Categories
project

WEAVE LabDay

Early Dance Circle Labday 

  • Date: 3rd December 2021
  • Time: 10-11.30 GMT, 11-12.30 CET
  • Online via Zoom
  • Language: English

Image: Screengrab from the CultureMoves Film created for the EDC Baroque Dance Module, courtesy of EDC / C-DARE Coventry University

COVUNI (Centre for Dance Research, C-DaRE) and the Early Dance Circle (EDC) collaborated to organise an Early Dance LabDay to present about the work the charity is doing across the UK, get a sense of the various periods they cover, gain insight into their online activities and also learn more about the content they are providing for the WEAVE project. The LabDay also revisited the EDC Baroque Dance MOOC developed under the CEF CultureMoves project.

For the Early Dance Module where a collaboration with the Early Dance Circle and Chalemie took place, the module provided an introduction to Baroque dance focused on its more formal couple dances, rather than its professional, stage and comedic (more virtuosic) sides, or its rich and various heritage of country dances involving sets of dancers.

The LabDay also explored how the EDC and the content provided to Europeana is opening up a conversation about the importance of historical dance and music  because of its relevance for engagement in historic buildings and other cultural heritage sites. The LabDay offered participants the opportunity to learn more about historical dance and join a conversation on the ways in which archival material can be reimagined in a modern context.


COVUNI, and in particular the Centre For Dance Research (C-DaRE), has long standing collaborations with dance archives, dance associations and artists and will facilitate the aggregation of high-quality curated collections from specific dance communities. Among those collections is the Early Dance Circle (EDC), an umbrella organisation based in the UK whose main aim is to promote the enjoyment, performance and study of historical dance in the UK and beyond, from the medieval period up to the end of the 20th century.
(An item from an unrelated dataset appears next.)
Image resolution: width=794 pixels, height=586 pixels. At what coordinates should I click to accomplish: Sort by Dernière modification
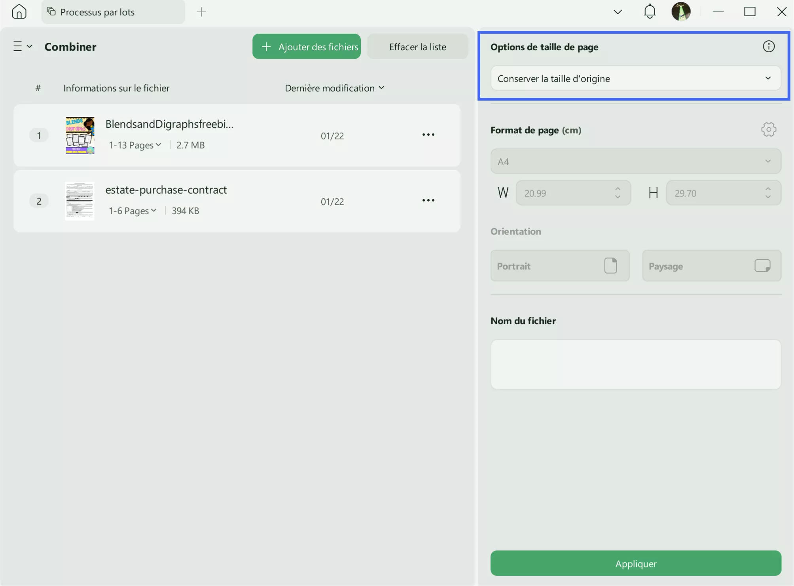[x=334, y=88]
Formed in 1984 and including professional and amateur dance groups, artists and researchers, the EDC aims to make historical dance heritage accessible and has curated and organised many events over the last 35 years. The EDC’s ethos is that a knowledge of earlier dance forms helps enrich the cultural life of the UK and Europe by accessing a heritage of international importance that belongs to us all, but which has, until recently, been largely forgotten. 

In conjunction with the Centre for Dance Research (C-DaRE), Coventry University, the EDC will broker new connections with the historical and early dance community in the UK and beyond in order to safeguard and promote this marginalized dance heritage. The EDC is keen to aggregate to Europeana a curated selection of their content (historical dance videos), shedding new light on historical dance forms that have often been missing from archives. This is especially pertinent given dance’s traditional ontology as intangible cultural heritage, especially in (dance) performance’s oft-cited ephemerality (Phelan 1993) and in how dance practice and performance might resist and/or enter the archive (cf. Taylor 2003 ; Schneider 2001, 2011; Lepecki 2010, Brandstetter 2015 [1995], 2016). 

In particular, the work in WEAVE aggregating EDC content to Europeana will build on the existing relationship that COVUNI formed with the EDC during the CEF CultureMoves project. For CultureMoves, as part of the ‘Creating a Digital Heritage Community’ MOOC (massive open online course) developed in collaboration with the Kaleidoscope project, EDC collaborated on a historical dance module examining the relationship between early and baroque dance in heritage settings and digital storytelling (using the CultureMoves digital toolkit, and especially the MotionNotes digital annotation tool which will be extended in WEAVE). The partnership between C-DaRE and EDC in WEAVE will build on this exploration of the connections between tangible and intangible cultural heritage first explored in CultureMoves, considering relationships between dance as ICH, historical landmark settings as TCH, and how digital tools can enable deeper interconnections between these forms of ICH and TCH.